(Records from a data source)
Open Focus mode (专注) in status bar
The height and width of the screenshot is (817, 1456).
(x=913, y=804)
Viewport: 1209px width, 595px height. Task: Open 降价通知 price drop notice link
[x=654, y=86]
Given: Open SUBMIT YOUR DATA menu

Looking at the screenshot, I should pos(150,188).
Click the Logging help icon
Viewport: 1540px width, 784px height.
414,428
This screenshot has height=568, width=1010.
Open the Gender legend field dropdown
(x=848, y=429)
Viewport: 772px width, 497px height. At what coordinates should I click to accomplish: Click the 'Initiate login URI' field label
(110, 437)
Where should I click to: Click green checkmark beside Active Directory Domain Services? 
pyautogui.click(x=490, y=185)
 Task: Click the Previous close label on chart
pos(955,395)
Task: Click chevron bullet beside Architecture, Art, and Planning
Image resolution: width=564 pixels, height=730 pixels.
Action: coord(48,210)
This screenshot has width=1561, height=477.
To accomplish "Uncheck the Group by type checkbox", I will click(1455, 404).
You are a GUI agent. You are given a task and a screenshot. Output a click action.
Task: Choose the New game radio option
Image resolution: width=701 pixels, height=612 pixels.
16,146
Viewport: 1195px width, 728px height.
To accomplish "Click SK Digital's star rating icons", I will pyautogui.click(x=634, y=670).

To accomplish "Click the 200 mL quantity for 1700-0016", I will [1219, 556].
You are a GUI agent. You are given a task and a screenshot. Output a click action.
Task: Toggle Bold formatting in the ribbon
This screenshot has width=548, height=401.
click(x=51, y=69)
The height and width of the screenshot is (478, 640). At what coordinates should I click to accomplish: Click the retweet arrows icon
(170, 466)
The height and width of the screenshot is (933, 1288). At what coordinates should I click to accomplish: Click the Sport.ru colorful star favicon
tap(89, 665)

Assignment: Up to and including the last line above, starting with the line that contains "Image resolution: width=701", return each line exactly and nothing else.

Expected output:
Image resolution: width=701 pixels, height=612 pixels.
16,146
Viewport: 1195px width, 728px height.
To accomplish "Click SK Digital's star rating icons", I will pyautogui.click(x=634, y=670).

To accomplish "Click the 200 mL quantity for 1700-0016", I will [1219, 556].
You are a GUI agent. You are given a task and a screenshot. Output a click action.
Task: Toggle Bold formatting in the ribbon
This screenshot has width=548, height=401.
click(x=51, y=69)
The height and width of the screenshot is (478, 640). At what coordinates should I click to accomplish: Click the retweet arrows icon
(170, 466)
The height and width of the screenshot is (933, 1288). At what coordinates should I click to accomplish: Click the Sport.ru colorful star favicon
tap(89, 665)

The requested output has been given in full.